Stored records
_ _ _ _
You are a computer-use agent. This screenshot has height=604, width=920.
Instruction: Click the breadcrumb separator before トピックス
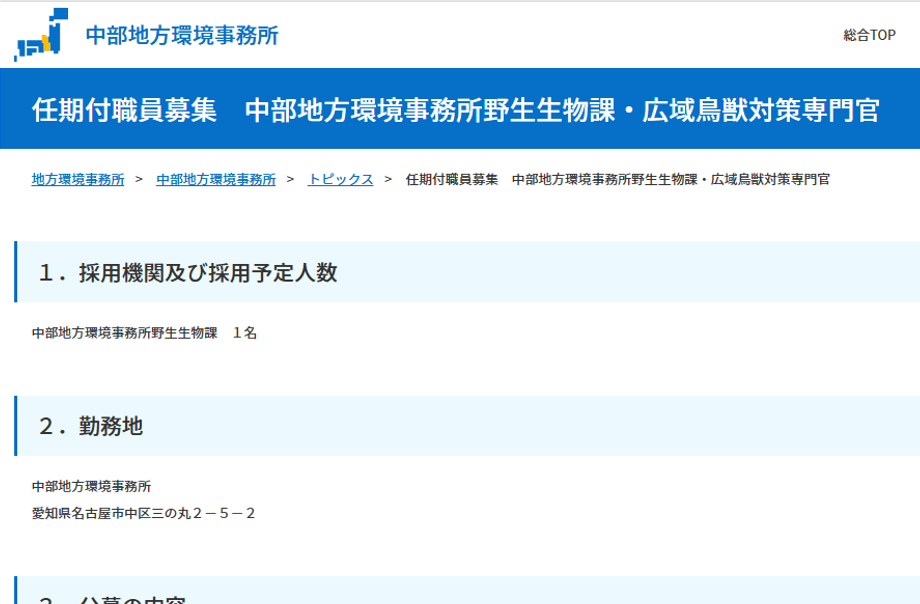tap(290, 179)
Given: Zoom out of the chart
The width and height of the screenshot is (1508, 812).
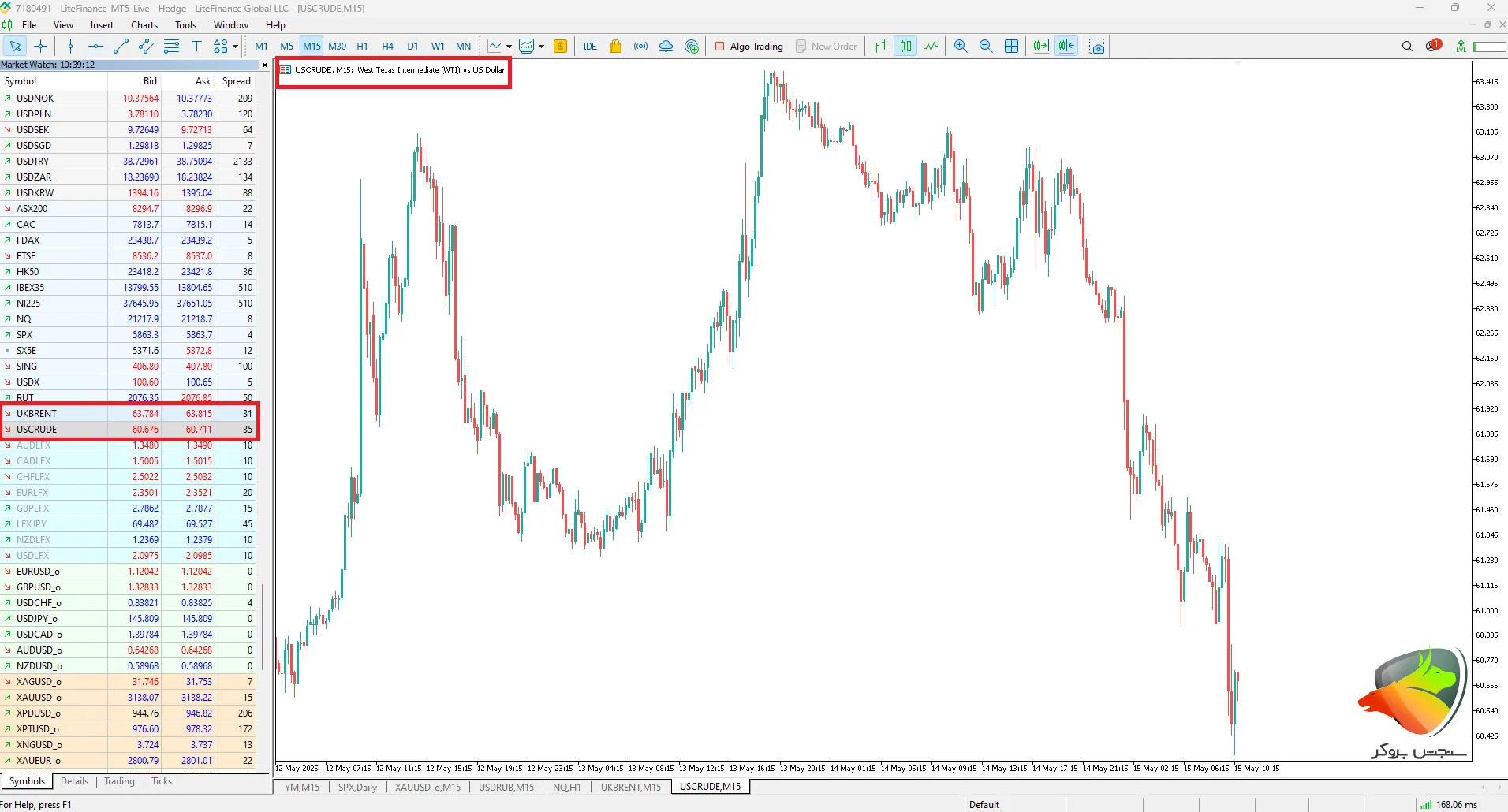Looking at the screenshot, I should coord(986,47).
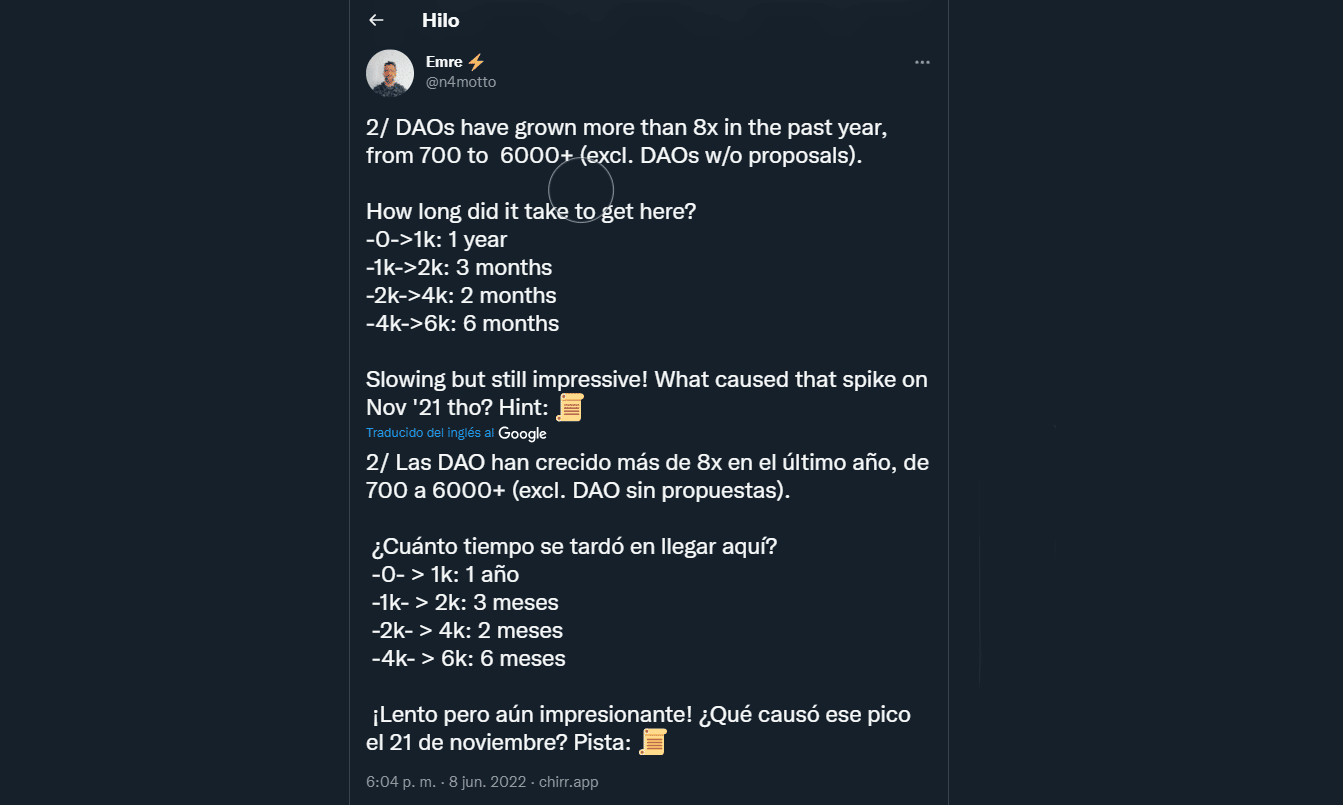Click the scroll emoji after Hint:
Screen dimensions: 1343x805
click(x=570, y=407)
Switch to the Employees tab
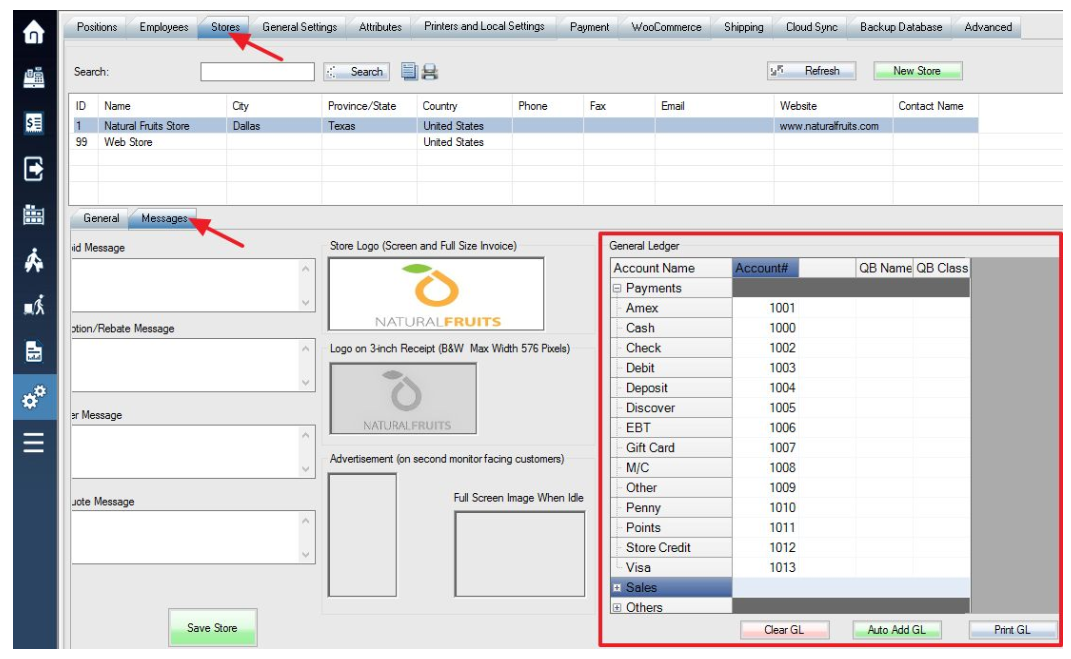Viewport: 1071px width, 659px height. pyautogui.click(x=163, y=27)
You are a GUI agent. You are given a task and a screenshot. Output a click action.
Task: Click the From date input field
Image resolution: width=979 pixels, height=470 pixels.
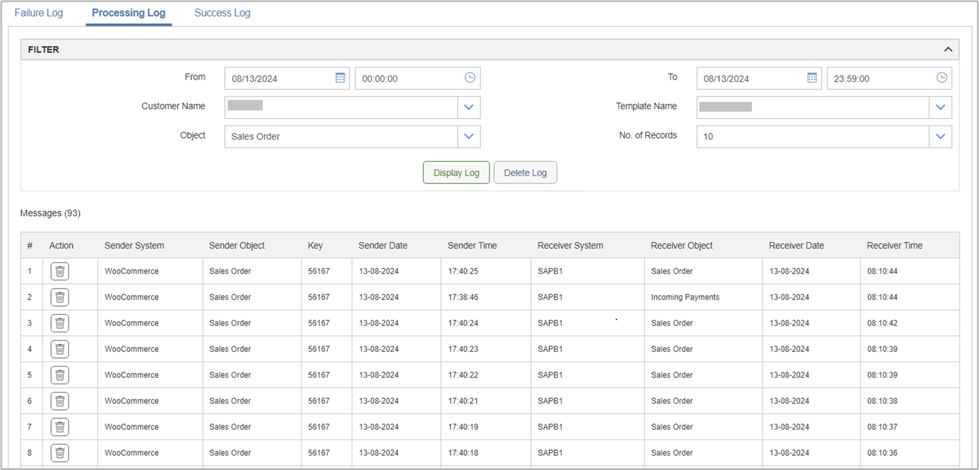[x=279, y=78]
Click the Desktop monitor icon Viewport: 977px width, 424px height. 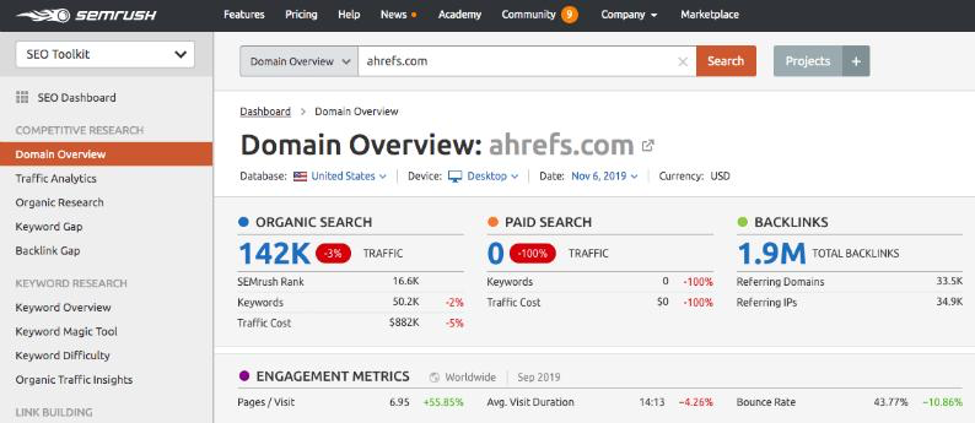click(x=455, y=176)
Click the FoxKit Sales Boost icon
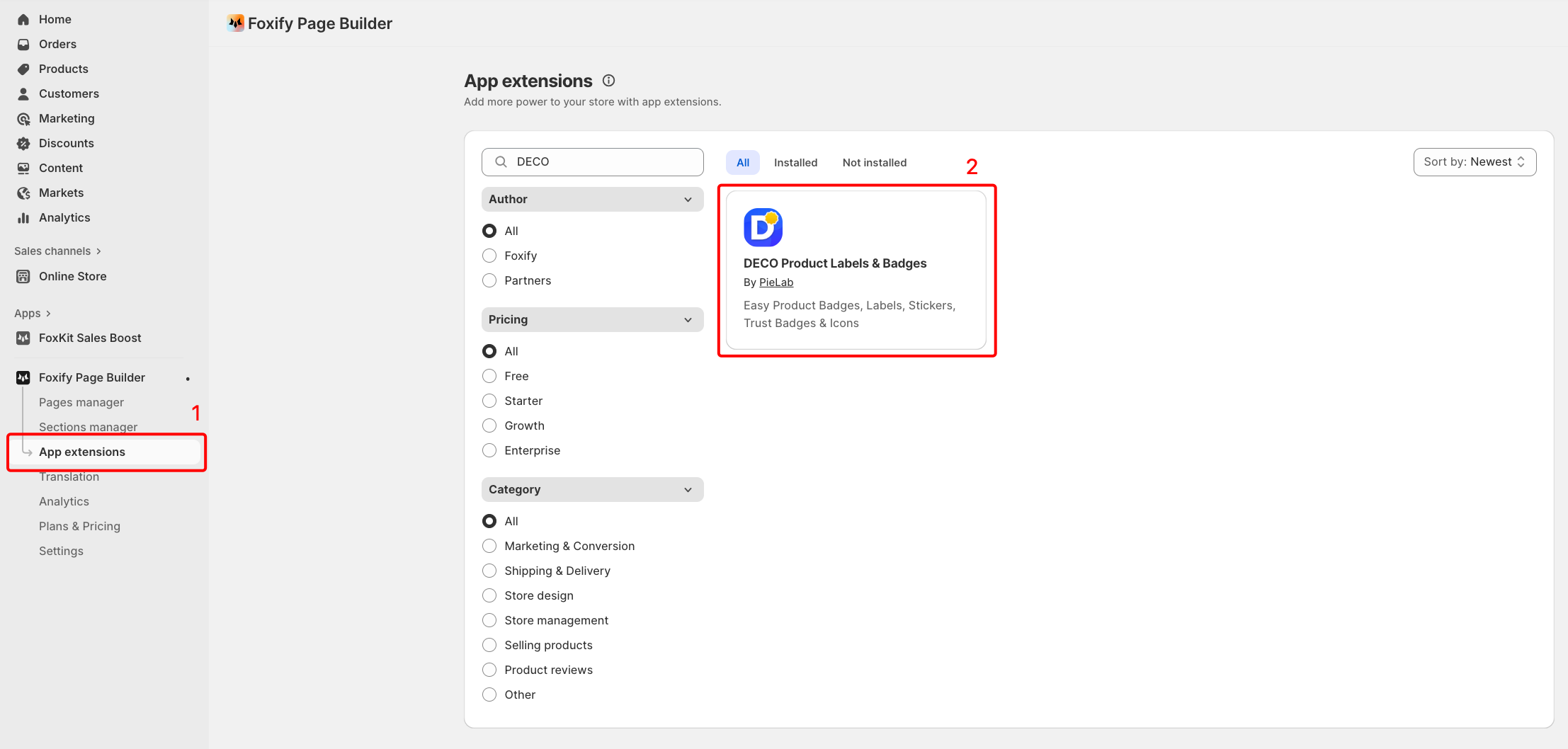 (x=23, y=338)
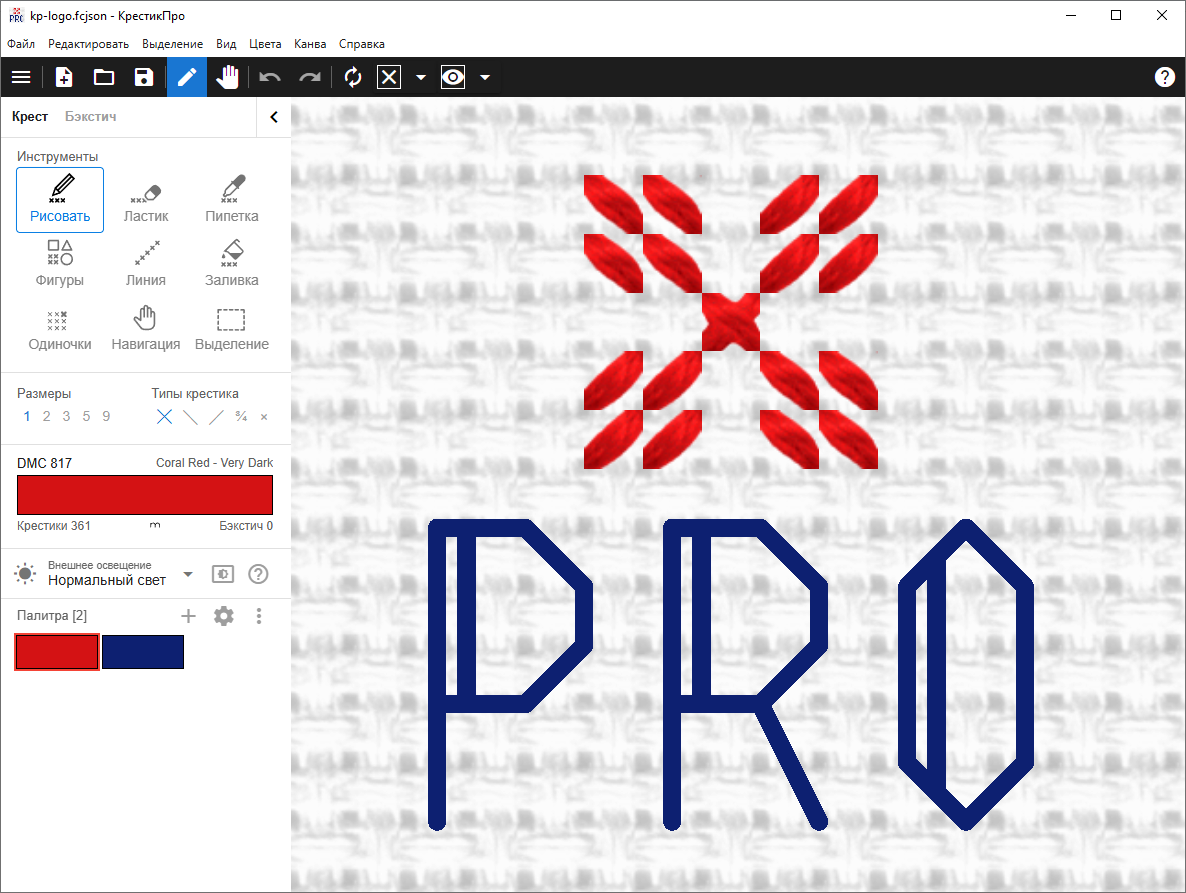Screen dimensions: 1186x893
Task: Collapse the left tools panel
Action: 273,116
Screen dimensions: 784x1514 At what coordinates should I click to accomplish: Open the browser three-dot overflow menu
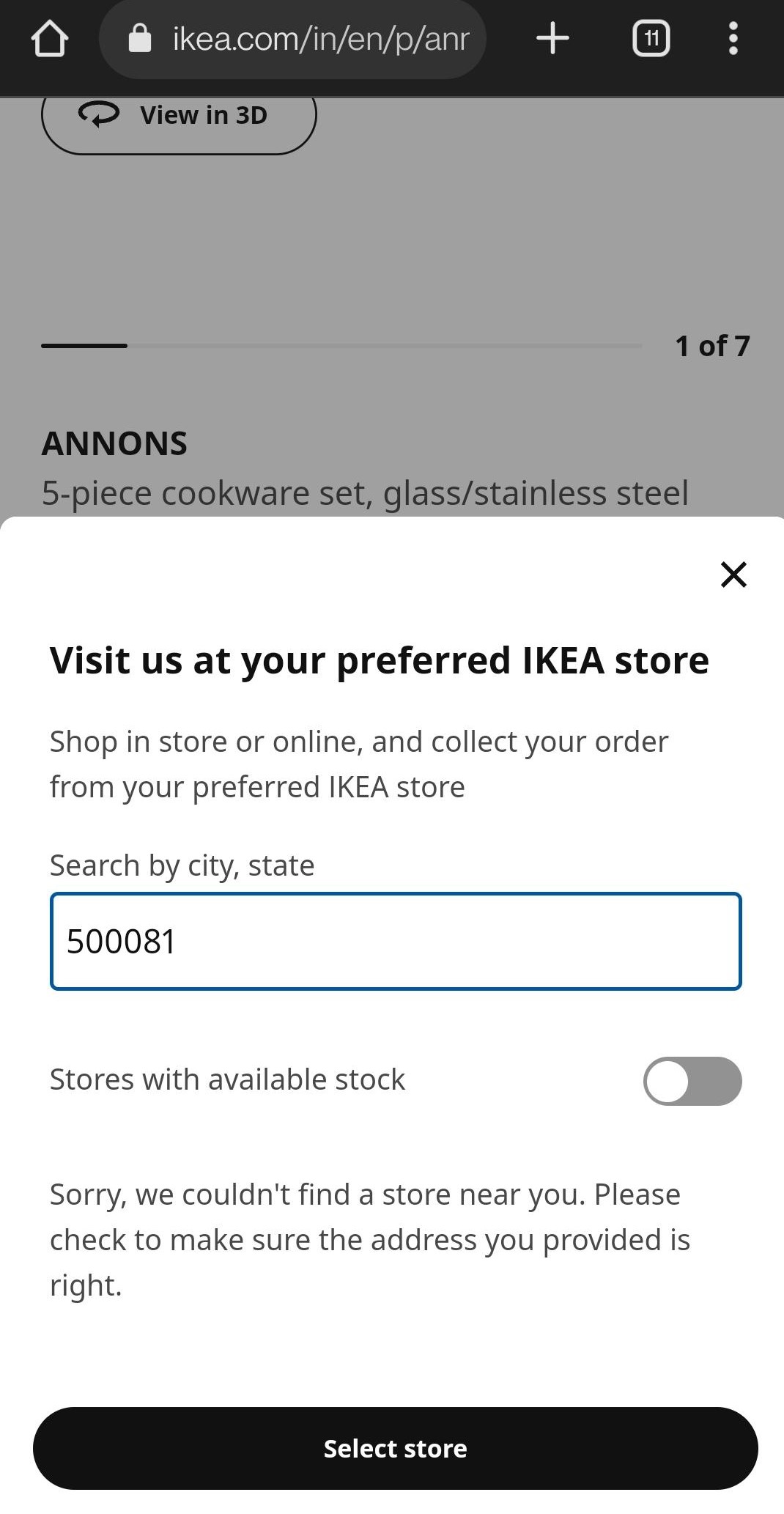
_ _ _ _
What the task asks - Nothing but an exact copy is asked for: the lines from the start of the records through the line with "Given: Zoom out of the chart", both ends included, minus any pictures.

Reply to the exercise -
You are a computer-use agent. This screenshot has height=604, width=920.
Instruction: Click the breadcrumb separator before トピックス
tap(290, 179)
Given: Zoom out of the chart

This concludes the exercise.